対してアマノカグヤマはいたって静かでいて、艶やかな黒い目でヨサリオーロを見つめ返す。
「…………ぶふふん」
確かにその時、彼は何かを言ったのだろう、しかしその意味は我々人間には理解出来かねることであった。しかしアマノカグヤマは小さく嘶くと、空太の指示に従って次のコースへと向かう。ふわりと風になびいた尾は、高く持ち上げられてご機嫌に揺れていた。
「ぶるるぅ!」
がつん!と蹄鉄が地面に触れて音を立てる。中丸はそっと首を愛撫して、遠のいてくアマノカグヤマを一緒になって見つめていた。満足そうな微笑みを浮かべて、深く長い息を吐く。
「ヨサリ!」
「ふひん!」
彰が声を掛けると、黒い馬体がぴくっと揺れた。スキップをするような小刻みな歩行で、ヨサリオーロは主人のもとへと駆け寄ってくる。その上から、中丸はひらひらと手を振っていた。短い時間であったとはいえ、白い肌は熱気だって赤く色づいている。
「ねえ彰ちゃん、今のすごくよかったよね、ね!」
「はいっ、見てました!まさかちゃんと、ヨサリオーロが併せ馬を出来るだなんて!えらいっ!」
「……あれぇ、驚くところそこぉ?」
首を傾げる中丸を見て、隣で腕を組んでいた朝倉が楽しそうに笑い声をあげた。その最中も、ふんふんと鼻を鳴らしたヨサリオーロが、彰の身体に顔を突っ込むようにして愛撫をねだる。三日月形の星が埋め込まれた額を大きく撫でると、冬毛が抜けてほわほわと風に乗って飛んでいった。顔を擦りつけてくるのは確かにかわいいが、気を抜けた彰の身体ごと吹き飛んでしまいそうな勢いである。
「ヨサリー」
「ふひん……ひん?」
「負けたね」
「ヒンッ!?」
違うの違うの、とでも言いたいのか、更に顔を押し付けてくるヨサリオーロ。彰はその態度が可笑しくなって、ついつい笑ってしまう。もはや押し返すような力加減で額を撫で返し、汗が乾き始めた首元を軽く叩いた。
「初めてだね、負けたのは。ちゃんと悔しかったかな」
ひんひん、と鳴き続けるヨサリオーロ。その声に、どこか悲しみの色がじんわりと混ざっていたことに、彰はちゃんと気付いていた。ヨサリオーロの頭ごと、ぎゅっと腕全体で抱きしめる。まだ熱は引かず、まるで炎を抱いているかのようだった。

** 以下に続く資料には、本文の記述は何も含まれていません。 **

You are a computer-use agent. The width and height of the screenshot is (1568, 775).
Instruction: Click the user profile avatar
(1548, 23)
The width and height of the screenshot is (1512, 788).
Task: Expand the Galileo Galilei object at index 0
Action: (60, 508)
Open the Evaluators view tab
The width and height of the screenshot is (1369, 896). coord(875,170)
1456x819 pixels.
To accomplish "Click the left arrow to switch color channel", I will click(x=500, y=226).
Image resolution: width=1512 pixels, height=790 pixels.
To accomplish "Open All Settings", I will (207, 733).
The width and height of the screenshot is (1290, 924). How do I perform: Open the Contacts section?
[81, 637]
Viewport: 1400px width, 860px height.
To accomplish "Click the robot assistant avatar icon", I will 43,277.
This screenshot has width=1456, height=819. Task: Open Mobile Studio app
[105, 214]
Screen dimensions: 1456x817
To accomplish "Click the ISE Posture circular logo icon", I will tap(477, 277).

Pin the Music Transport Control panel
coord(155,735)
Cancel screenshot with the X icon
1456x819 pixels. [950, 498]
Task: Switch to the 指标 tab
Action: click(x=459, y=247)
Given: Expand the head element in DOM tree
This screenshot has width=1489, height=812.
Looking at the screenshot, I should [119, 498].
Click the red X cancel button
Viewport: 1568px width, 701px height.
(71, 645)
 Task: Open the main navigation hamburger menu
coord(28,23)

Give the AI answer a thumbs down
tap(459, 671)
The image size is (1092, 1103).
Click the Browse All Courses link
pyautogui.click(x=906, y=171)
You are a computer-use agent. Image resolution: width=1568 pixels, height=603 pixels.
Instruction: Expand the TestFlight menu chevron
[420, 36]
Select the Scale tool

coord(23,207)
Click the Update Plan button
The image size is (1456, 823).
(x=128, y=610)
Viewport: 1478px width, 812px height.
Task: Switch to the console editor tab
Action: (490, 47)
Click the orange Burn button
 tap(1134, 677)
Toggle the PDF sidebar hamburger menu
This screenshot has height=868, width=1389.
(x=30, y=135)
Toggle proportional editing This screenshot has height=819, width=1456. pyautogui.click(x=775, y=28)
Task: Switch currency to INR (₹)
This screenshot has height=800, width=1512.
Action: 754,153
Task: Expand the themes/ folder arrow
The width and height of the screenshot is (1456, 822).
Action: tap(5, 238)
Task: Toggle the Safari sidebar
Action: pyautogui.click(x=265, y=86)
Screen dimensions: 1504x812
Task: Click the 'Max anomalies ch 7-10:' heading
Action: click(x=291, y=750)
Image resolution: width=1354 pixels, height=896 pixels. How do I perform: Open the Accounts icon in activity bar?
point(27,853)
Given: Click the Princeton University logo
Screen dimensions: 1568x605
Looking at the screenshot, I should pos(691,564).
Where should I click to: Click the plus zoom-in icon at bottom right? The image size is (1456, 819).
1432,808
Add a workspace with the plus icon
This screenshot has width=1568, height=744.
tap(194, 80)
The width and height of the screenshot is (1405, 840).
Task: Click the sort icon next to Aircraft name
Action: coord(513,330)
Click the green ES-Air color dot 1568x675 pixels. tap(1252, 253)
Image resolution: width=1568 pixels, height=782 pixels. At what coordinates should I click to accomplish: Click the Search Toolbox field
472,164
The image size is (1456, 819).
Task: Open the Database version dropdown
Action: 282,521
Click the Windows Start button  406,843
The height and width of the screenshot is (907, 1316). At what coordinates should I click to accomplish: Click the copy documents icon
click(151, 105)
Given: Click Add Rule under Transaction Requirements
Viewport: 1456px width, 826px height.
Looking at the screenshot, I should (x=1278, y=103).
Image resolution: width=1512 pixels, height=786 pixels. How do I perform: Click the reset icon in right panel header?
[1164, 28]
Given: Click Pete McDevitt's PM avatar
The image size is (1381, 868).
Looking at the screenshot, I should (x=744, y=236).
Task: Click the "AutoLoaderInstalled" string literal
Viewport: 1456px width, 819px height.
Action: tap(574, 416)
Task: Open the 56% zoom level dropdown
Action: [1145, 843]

中丸がちらりと時計を見やる。あと一分だけだよ、とそう目で訴えた。彰は小さく頷いて、ヨサリオーロを抱きしめた腕に、更に力を籠める。
「先輩の胸を借りたんだ、ちゃんと次に進むんだよ、ヨサリ」
ひぃん、と悲痛な嘶きが聞こえる。灰色の曇り空からは、白い綿雪がひらりと舞い始め、美浦の人間たちに本格的な冬を予感させていた。